Bare-metal hardening: what works without an OS?
A side benefit of the Yocto-based toolchain: full control over compiler flags, in clean layers.
On bare-metal the usual OS protection mechanisms are absent
(_stack_chk_fail without libc, no ASLR without a loader, no PIE
without an MMU). But GCC 13+ offers hardening flags that work
_without an OS:
-fharden-compares
-fharden-conditional-branches
-fharden-control-flow-redundancy
-ftrivial-auto-var-init=zero
These flags do not go into the toolchain itself (otherwise newlib
would not build), but into an SDK environment hook — a thin shell
file that sets CFLAGS/CXXFLAGS when the toolchain is activated.
Three layers:
-
Distro config (Yocto): flags that newlib also needs (
-ffunction-sections,-fdata-sections) -
SDK hook: hardening and warnings for firmware development
-
Firmware project (CMakeLists.txt): project-specific settings (
-std=gnu23, target defines)
Long-term impact: 10 years of firmware support
In regulated industries you deliver firmware fixes for products
shipped 10 or 15 years ago. With a Yocto-based toolchain that is
a git checkout to the release tag and a bitbake meta-toolchain — done.
Yocto provides two mechanisms often dismissed as implementation details, but essential for release management:
DL_DIR-
The directory where Yocto stores all downloaded sources — tarballs, git snapshots, patches.

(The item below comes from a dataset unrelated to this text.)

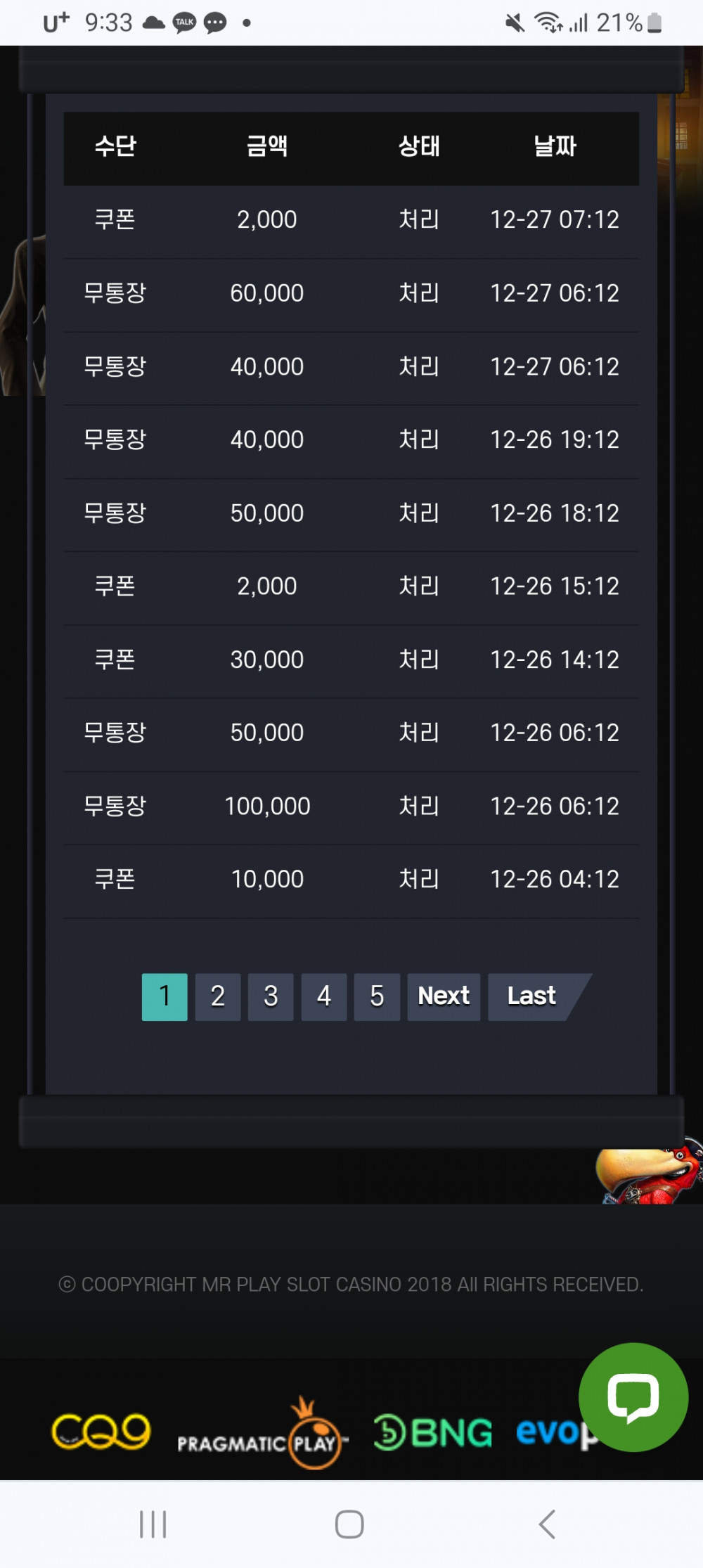
Task: Select the 12-27 07:12 쿠폰 row
Action: 352,220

This is not a by-product, it is a source archive. Archive
DL_DIRand you can still build the toolchain when the upstream servers have long gone offline. SSTATE_DIR-
The shared-state cache. Yocto stores the intermediate results of every build step here. For a release fix years later, not everything needs to be rebuilt from scratch — the cache speeds up the rebuild to only the actually changed components.
Together, both directories form the backbone of long-term serviceability: sources secured, build results traceable, rebuild times manageable.

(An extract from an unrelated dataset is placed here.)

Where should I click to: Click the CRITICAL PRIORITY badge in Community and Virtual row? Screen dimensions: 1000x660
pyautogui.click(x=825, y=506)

CRA and SBOM: from nice-to-have to mandatory
With the Cyber Resilience Act the question "what is inside my toolchain?" becomes regulatory. An SBOM (Software Bill of Materials) with full provenance is no longer optional — it is becoming mandatory for products with digital elements.
Yocto generates SPDX SBOMs as a by-product of the build — for every
component built from source. DL_DIR provides the source archival,
the recipes provide the dependency chain, and
INHERIT += "create-spdx" ties both into a machine-readable SBOM.
Built with Yocto means: provenance by construction, not by trust. That carries real weight when the auditor comes knocking.
Conclusion
Cross-compilers for bare-metal are a dime a dozen. The real value of Yocto is not the cross-compiler itself, but the fact that the target toolchain, the host CI toolchain, and all surrounding tools come from the same source — reproducible, freezable, CRA-ready.
The barrier to entry is real: Yocto has a steep learning curve. But those who take the leap get a toolchain infrastructure that scales with every new target and every new project — instead of starting from scratch each time.